Des interrogations émergent autour d’un emprunt contracté par le Sénégal, dont les contours restent peu clairs. Selon des informations relayées par le site regtechtimes.com, le pays aurait mobilisé environ 650 millions de dollars, soit près de 370 milliards de FCFA, à travers un mécanisme de financement non entièrement divulgué, dans un contexte de pression sur ses engagements financiers.

Ce financement aurait été obtenu grâce à des accords conclus avec l’Africa Finance Corporation et la First Abu Dhabi Bank, suscitant des préoccupations au sein de certains acteurs de la communauté financière internationale.
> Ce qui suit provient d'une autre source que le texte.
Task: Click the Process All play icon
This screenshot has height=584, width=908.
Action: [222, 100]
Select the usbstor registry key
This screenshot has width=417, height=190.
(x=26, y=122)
D’après la même source, ce manque de transparence soulève des inquiétudes, notamment en raison d’une communication jugée incomplète vis-à-vis d’institutions majeures comme le Fonds monétaire international (FMI).

Dans ce contexte, la Banque mondiale met en garde contre les risques associés à ce type de montage financier, estimant qu’il pourrait compliquer d’éventuelles opérations de restructuration de la dette en période de crise.

Par ailleurs, certaines clauses contractuelles liées à cet emprunt imposeraient le maintien d’une notation de crédit stable. À défaut, les créanciers pourraient exiger un remboursement anticipé, ce qui accentuerait davantage la pression sur les finances publiques du pays.